Hussein still held his throne, but it seemed less secure than ever. And he was not the only one to suffer. The disturbances pointed up a serious ideological split between Habash's extreme leftist outfit and Arafat's bigger, more moderate Fatah. To make matters worse, the twelve biggest fedayeen groups range from Maoist to moderate in their political views; unless they can achieve something more than paper unity, their quarrels will surely bring more violence to the Middle East. Last week, for example, observers in Amman insisted that they had seen guerrilla groups shooting at one another.

Familiar Refrain

Jordan's troubles also threatened to engulf Lebanon. In Beirut, guerrillas gathered in front of the Jordanian embassy to demonstrate against Hussein. They ultimately became so agitated that they burned down the building. Though directed against Jordan, the demonstration was probably a message to the Lebanese government as well. This week Beirut is scheduled to begin enforcing a tough new decree forbidding guerrillas to fire across the border into Israel, plant mines along the frontier or carry arms in populated areas. Such decrees have been issued before to discipline the fedayeen and avoid Israeli retaliation, but they have always been quickly ignored. This time the Lebanese army, embarrassed by continuing Israeli patrols inside Lebanon, has orders to make the decree stick.

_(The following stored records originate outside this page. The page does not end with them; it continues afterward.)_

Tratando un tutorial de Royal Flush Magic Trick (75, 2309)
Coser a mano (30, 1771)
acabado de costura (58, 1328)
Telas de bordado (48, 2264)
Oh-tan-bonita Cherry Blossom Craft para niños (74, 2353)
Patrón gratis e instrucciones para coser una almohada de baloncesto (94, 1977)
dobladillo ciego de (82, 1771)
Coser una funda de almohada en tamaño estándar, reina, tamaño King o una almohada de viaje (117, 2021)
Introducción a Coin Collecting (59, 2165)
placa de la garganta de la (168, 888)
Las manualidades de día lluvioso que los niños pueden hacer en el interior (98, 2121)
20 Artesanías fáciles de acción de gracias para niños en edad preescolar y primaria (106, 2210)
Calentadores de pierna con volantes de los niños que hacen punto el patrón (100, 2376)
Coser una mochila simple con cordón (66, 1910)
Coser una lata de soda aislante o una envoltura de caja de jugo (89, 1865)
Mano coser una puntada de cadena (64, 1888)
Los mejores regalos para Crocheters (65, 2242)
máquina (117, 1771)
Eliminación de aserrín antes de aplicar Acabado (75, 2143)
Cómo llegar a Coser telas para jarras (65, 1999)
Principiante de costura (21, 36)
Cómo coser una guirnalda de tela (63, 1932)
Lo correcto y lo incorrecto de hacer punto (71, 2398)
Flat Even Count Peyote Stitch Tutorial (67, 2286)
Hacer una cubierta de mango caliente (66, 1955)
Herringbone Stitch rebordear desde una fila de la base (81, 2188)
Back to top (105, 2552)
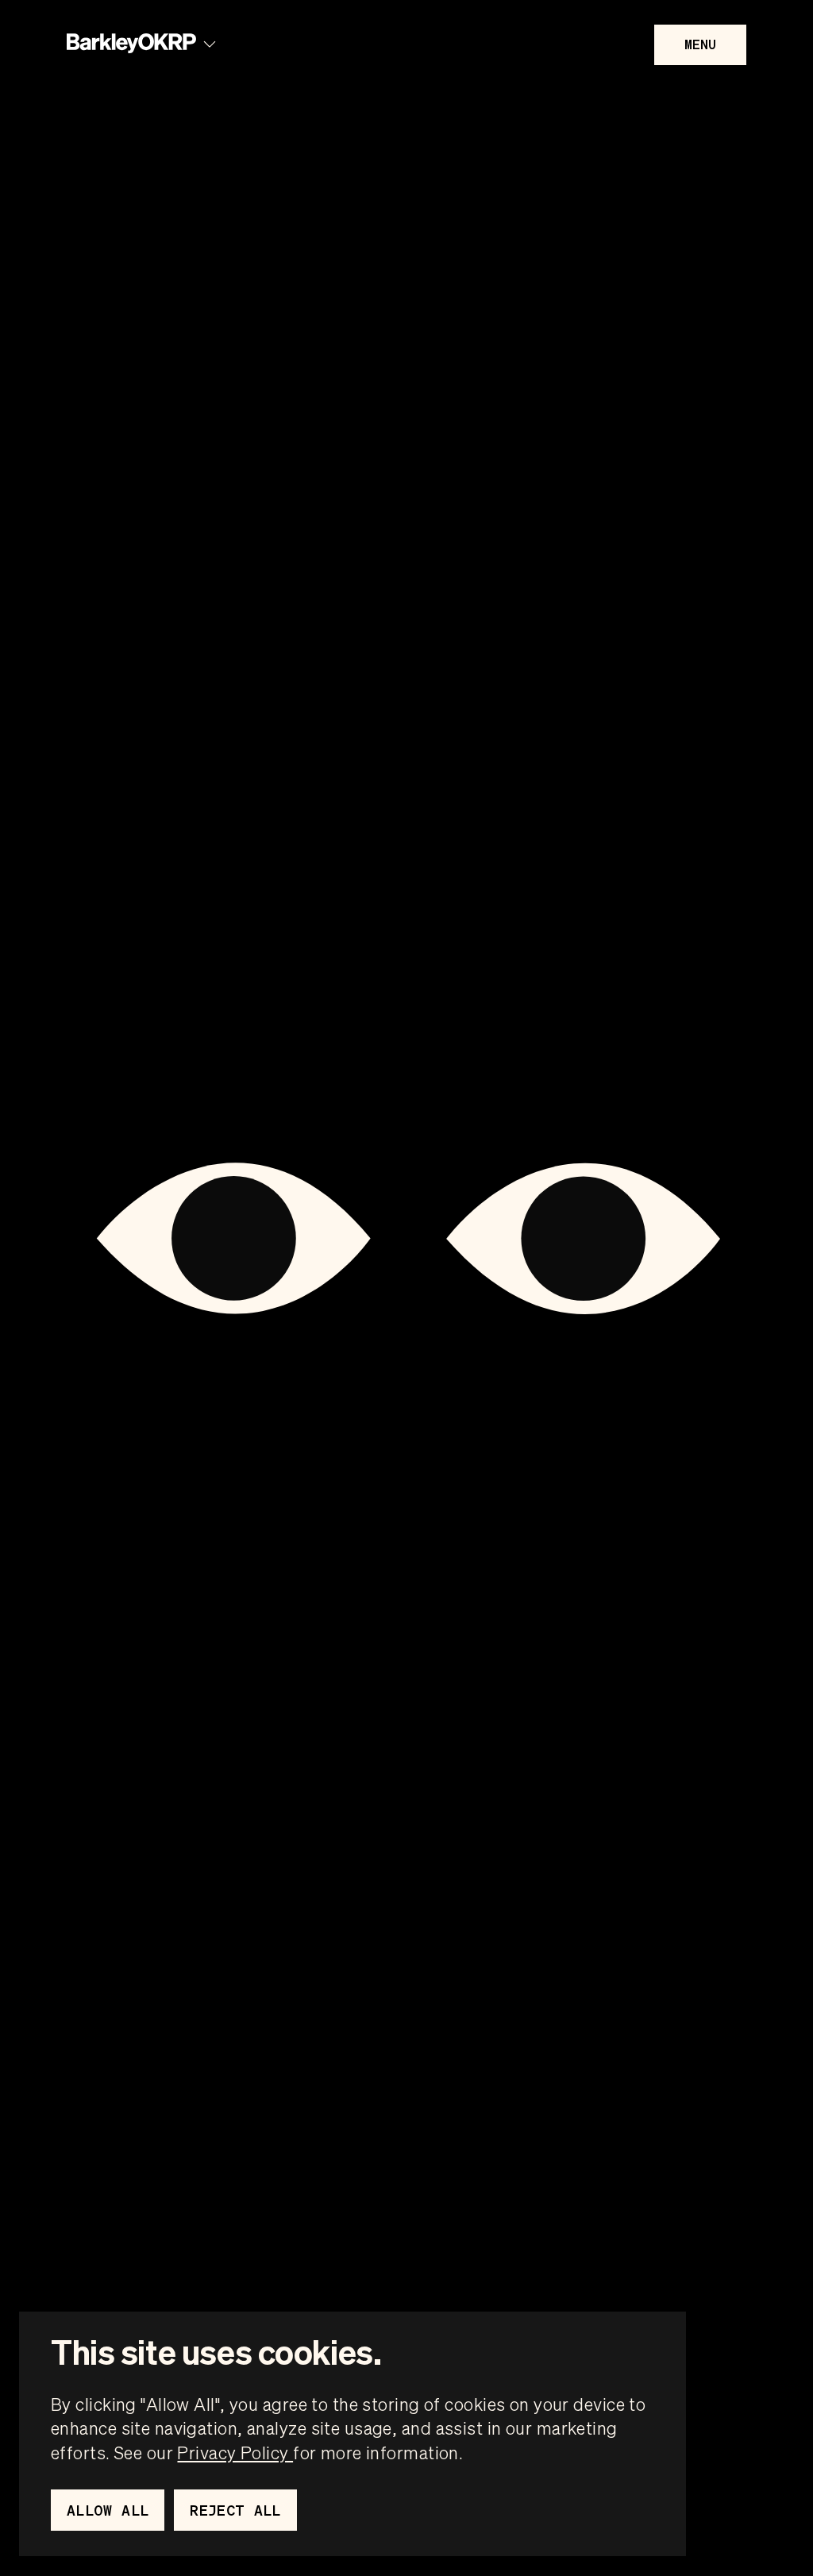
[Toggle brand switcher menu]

Whether it can do so is doubtful.

"There's no question that we could crush the commandos," said a senior Lebanese army officer last week, "but that's not the whole problem. Any move we make against them brings 300,000 Palestinian refugees out of their camps and down on our necks. Most of them are armed, and we cannot cope with them and with the commandos." That was becoming a sadly familiar refrain in the tormented Middle East.